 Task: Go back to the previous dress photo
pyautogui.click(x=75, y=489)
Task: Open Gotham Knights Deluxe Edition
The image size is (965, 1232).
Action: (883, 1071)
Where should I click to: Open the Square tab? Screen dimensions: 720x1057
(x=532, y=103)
...
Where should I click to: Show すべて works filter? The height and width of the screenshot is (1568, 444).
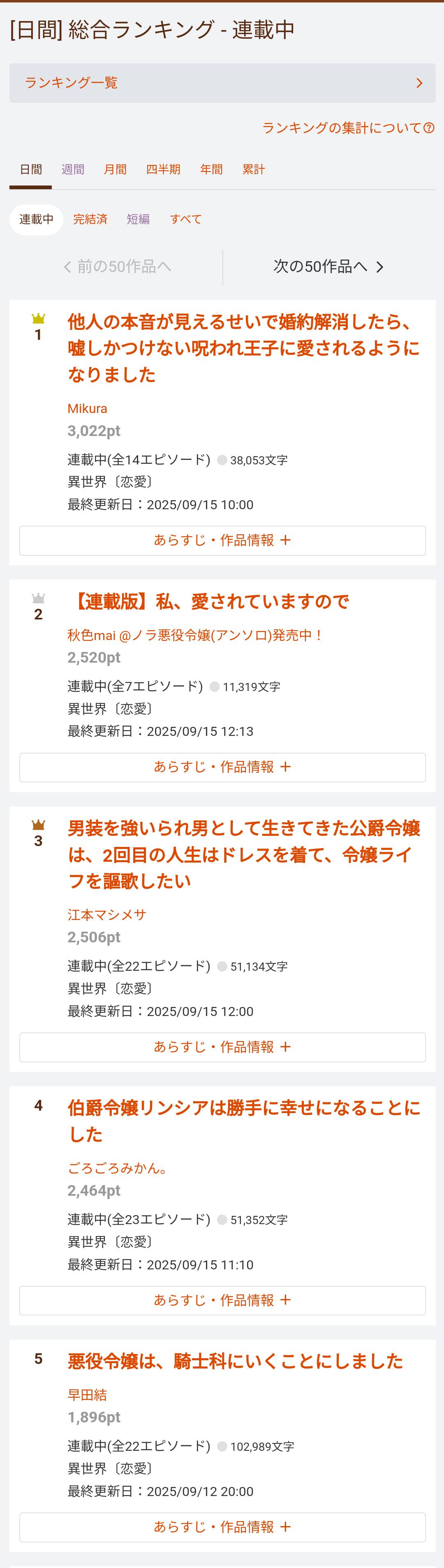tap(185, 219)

▶ INSTRUCTION:
Quote the lines starting with the line that contains "Where should I click to: Open" and going on through the line that contains "(x=532, y=103)", reproducing them without any changes.

▶ TASK SOLUTION:
Where should I click to: Open the Square tab? Screen dimensions: 720x1057
(x=532, y=103)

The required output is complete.